In evaluating whether a predictive dialer is an ATDS under the TCPA, the FCC focused on Congress's intent to prevent automated phone calls to telephone numbers "for which the consumer is charged for the call," such as cell phones. 2003 Report at 14092 ¶ 133. Because the purpose of predictive dialers is to do precisely that, the FCC concluded that excluding them from the definition of automatic telephone dialing equipment would be an exception that swallows the rule. 2003 Report at 14092 ¶ 133. The protected class of phone numbers, including cell phone numbers, would remain vulnerable to relentless harassment by telemarketers by virtue of the hollow distinction that their number was dialed from a list rather than randomly generated. Id. Accordingly, the FCC ruled that "a predictive dialer falls within the meaning and statutory definition of 'automated telephone dialing equipment' and the intent of Congress." 2003 Report at 14093 ¶ 133. In 2008, the FCC issued a Declaratory Ruling reaffirming that "a predictive dialer constitutes an automatic telephone dialing system and is subject to the TCPA's restrictions on the use of autodialers." In re Rules & Regulations Implementing the Telephone Consumer Protection Act of 1991, Declaratory Ruling, 23 F.C.C. Rcd. 559, 556 ¶ 12, 2008 WL 65485 (F.C.C. Jan. 4, 2008) ("2008 Declaratory Ruling").

2. The LiveVox System is an Automatic Telephone Dialing System

Echevarria asserts that LiveVox is a predictive dialer as defined by the FCC and therefore an ATDS under the FCC's rules implementing the TCPA. (Dkt.
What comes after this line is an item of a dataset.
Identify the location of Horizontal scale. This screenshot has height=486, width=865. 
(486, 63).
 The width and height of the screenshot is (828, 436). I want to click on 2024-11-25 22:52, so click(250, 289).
No. 23: Echevarria SJ Br. at 4-5.) Diversified defends that LiveVox cannot be a predictive dialer, despite its own employee's admissions, because it lacks the capacity to store or produce telephone numbers. (Dkt. No. 28: Diversified Opp. Br. at 3, 6-7; see also Dkt. No. 26: Diversified Rule 56.1 Stmt. ¶¶ 5-8.) Whether summary judgment is appropriate turns on whether the evidence presented shows that there is no genuine dispute as to whether LiveVox is a predictive dialer and therefore an ATDS.

In support of her motion, Echevarria offers the following evidence that the LiveVox system is a predictive dialer. Jamie Sullivan, Diversified's Director of Data Services, repeatedly admitted at his deposition that the LiveVox system "acts as a predictive dialer." (Dkt. No. 24: Sasson Aff. Ex. B: Sullivan Dep. at 32-33, 38, 78.) Sullivan explained that more than three million telephone numbers are uploaded into the LiveVox system every morning. (Sullivan Dep. at 22, 30.) Using an algorithm and a pre-set strategy uploaded by Diversified, the LiveVox system dials numbers using statistical data to achieve the least amount of wait time between calls. (Sullivan Dep. at 32-35.) LiveVox also is directed to call numbers in accordance with other filters, such as time zones or state and local laws. (Sullivan Dep. at 41, 43.) The numbers within those filters are dialed sequentially by the order in which they were uploaded, usually by account number. (Sullivan Dep. at 43.) The LiveVox system, not Diversified's collection agents, places the calls. (Sullivan Dep. at 30.) Sullivan gave the following example:

The strategies involve determining the order in which each phone number on a given account is called. Sullivan explained:

So what it will do is the strategy will dictate which number is called first, second, or third. Like, for instance, if the first number is busy, it will put the account into the second number to call the second number. But the strategy dictates which particular number in the list that [Diversified uploads to LiveVox] is called first and which is called second.
(Sullivan Dep. at 34-35.) Thus, on day one, the strategy might direct LiveVox to call the debor's home phone number first; on day two, it might direct the debtor's cell phone to be called first. (Sullivan Dep. at 35.)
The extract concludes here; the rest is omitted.